* [YOUR TASK]: From the records below, take each line where the string "Recent" shows up and copy it.

::::::::

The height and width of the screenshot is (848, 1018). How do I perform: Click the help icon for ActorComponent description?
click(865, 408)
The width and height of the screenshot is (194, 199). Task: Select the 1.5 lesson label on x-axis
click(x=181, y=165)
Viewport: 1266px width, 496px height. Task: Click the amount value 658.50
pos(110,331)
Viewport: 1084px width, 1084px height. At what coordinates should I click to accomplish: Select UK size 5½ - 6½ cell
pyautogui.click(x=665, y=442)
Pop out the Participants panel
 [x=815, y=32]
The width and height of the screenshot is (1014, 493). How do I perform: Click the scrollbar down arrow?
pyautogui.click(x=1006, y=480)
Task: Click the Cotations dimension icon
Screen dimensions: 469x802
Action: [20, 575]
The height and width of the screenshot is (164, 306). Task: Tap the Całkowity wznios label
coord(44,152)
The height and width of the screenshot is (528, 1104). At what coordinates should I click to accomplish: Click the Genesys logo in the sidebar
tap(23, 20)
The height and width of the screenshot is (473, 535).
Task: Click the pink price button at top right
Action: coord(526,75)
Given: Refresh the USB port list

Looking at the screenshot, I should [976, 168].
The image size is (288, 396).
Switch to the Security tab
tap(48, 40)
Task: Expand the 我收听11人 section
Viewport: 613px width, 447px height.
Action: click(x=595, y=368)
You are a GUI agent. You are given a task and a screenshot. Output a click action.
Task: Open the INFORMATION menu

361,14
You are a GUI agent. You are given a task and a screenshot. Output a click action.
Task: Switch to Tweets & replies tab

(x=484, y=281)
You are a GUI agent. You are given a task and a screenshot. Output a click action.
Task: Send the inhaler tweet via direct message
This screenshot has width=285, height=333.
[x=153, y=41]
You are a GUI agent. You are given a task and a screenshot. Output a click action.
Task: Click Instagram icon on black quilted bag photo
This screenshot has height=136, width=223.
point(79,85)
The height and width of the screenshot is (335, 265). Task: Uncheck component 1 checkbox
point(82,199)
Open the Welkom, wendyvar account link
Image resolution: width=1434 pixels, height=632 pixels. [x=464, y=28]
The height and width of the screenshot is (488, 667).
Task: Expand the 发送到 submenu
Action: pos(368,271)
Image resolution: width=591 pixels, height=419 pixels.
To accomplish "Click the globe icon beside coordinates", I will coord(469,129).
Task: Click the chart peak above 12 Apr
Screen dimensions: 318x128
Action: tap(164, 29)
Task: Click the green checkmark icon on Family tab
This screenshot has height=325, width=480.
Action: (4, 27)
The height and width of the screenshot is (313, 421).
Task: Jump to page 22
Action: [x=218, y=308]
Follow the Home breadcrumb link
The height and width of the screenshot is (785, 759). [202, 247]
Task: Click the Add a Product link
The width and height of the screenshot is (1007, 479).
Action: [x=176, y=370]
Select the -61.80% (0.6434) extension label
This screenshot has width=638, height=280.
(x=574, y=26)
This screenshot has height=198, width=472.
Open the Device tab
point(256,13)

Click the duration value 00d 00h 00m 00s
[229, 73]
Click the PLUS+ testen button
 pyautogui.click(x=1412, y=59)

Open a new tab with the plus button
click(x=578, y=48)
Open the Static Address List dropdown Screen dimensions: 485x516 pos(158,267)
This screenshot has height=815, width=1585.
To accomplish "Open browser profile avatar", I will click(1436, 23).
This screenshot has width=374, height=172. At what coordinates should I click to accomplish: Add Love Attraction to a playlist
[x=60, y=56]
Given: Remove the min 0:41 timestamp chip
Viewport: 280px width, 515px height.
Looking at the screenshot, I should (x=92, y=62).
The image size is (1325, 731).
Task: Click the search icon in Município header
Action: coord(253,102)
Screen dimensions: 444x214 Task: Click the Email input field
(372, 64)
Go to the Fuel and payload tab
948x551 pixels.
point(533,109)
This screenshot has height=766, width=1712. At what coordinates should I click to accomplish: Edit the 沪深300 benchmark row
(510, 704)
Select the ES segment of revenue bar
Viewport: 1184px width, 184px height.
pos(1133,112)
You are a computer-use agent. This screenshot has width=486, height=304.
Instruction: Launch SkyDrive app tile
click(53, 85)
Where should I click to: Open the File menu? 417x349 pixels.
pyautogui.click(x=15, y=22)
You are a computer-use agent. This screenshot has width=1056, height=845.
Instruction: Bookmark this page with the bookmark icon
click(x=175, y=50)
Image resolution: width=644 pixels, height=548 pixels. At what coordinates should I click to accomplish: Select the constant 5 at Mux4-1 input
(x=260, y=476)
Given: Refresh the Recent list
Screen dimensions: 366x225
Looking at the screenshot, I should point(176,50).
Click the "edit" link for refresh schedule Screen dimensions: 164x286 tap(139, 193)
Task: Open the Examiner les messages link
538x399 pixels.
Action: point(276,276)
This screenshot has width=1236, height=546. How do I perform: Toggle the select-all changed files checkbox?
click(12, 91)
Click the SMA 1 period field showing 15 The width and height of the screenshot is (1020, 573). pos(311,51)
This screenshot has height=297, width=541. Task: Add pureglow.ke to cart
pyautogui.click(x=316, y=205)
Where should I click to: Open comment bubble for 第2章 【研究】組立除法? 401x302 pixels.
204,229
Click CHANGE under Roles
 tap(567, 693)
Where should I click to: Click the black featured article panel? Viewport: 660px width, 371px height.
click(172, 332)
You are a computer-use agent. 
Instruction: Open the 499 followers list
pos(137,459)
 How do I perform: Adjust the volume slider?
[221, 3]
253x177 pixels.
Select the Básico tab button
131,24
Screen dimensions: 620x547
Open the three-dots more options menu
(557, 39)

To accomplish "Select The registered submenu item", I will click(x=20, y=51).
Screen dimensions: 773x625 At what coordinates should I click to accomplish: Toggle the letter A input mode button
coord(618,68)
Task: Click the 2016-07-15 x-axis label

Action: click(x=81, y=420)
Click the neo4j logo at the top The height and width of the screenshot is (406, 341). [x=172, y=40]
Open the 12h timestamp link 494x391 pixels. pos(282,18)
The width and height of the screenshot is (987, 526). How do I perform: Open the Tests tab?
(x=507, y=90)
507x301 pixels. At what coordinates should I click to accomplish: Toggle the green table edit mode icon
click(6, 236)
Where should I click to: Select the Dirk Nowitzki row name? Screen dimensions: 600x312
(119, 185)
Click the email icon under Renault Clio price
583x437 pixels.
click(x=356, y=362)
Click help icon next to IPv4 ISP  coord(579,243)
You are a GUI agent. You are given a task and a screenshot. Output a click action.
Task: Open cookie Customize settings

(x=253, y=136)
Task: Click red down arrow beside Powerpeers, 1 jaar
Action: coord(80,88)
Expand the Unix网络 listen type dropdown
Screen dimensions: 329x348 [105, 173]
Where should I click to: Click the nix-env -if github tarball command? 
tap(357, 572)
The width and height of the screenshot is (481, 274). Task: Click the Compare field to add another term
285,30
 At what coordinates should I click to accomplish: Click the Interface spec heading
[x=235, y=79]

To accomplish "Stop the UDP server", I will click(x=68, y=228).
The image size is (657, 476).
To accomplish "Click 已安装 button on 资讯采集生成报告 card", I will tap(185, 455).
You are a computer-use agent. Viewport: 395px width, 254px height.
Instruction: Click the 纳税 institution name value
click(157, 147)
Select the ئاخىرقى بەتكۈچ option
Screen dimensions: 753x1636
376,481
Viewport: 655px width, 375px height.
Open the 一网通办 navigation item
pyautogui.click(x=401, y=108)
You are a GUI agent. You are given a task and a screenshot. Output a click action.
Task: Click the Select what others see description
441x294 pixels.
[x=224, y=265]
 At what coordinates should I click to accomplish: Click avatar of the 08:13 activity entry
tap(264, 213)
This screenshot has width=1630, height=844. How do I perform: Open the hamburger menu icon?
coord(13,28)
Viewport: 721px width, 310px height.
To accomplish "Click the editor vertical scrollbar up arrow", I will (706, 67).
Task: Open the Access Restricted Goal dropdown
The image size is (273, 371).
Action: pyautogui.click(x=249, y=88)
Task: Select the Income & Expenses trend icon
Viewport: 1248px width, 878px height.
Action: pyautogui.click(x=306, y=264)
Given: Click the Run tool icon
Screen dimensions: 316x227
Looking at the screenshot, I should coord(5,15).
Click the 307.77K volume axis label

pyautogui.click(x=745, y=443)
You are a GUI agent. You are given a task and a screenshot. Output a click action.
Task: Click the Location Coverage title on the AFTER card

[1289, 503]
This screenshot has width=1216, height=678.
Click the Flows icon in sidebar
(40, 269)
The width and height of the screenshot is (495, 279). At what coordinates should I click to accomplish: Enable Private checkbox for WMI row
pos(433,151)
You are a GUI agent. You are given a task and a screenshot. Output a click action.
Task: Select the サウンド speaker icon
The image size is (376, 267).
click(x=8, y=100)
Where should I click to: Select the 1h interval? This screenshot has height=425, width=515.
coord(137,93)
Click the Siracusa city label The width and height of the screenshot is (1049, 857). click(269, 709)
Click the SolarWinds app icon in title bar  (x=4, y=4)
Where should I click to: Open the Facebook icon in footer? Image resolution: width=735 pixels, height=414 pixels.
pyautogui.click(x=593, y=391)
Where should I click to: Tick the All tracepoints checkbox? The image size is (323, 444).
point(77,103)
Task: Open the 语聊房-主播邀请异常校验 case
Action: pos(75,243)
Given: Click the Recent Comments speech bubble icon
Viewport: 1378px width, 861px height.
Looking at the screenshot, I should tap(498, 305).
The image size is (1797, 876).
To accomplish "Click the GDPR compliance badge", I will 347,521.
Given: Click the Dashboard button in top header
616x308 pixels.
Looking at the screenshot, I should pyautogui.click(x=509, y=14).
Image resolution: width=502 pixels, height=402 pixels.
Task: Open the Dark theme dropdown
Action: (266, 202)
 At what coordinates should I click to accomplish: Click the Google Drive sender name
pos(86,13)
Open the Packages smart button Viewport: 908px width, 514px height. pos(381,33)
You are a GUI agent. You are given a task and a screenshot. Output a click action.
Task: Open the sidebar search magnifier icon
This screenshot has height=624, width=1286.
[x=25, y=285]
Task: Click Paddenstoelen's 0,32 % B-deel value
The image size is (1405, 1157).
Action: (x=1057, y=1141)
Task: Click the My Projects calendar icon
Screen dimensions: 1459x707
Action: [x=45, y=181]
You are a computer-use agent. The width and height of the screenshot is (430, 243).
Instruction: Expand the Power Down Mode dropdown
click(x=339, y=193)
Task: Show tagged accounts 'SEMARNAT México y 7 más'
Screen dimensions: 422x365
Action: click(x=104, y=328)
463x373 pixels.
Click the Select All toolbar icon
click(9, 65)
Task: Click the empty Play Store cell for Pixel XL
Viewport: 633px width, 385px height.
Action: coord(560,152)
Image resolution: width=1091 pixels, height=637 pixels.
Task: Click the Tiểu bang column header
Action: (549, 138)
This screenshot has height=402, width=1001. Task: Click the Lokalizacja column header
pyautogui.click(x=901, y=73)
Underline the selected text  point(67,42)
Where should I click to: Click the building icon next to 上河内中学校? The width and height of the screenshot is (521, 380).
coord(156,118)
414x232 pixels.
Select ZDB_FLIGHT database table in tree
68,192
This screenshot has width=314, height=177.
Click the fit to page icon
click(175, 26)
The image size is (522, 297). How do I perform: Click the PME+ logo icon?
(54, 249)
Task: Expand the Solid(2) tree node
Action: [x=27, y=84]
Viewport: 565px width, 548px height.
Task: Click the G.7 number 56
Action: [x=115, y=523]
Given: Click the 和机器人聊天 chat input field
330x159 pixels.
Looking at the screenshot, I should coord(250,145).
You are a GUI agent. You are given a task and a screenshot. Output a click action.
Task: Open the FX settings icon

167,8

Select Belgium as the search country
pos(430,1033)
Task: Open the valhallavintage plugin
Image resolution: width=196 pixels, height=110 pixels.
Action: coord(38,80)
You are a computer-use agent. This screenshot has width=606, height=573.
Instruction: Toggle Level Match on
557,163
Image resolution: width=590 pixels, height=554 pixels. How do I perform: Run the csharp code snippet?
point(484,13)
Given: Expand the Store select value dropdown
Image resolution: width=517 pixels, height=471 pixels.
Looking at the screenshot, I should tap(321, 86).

::::::::

* [OUTPUT BELOW]:
Given: Refresh the Recent list
Given: Click the Recent Comments speech bubble icon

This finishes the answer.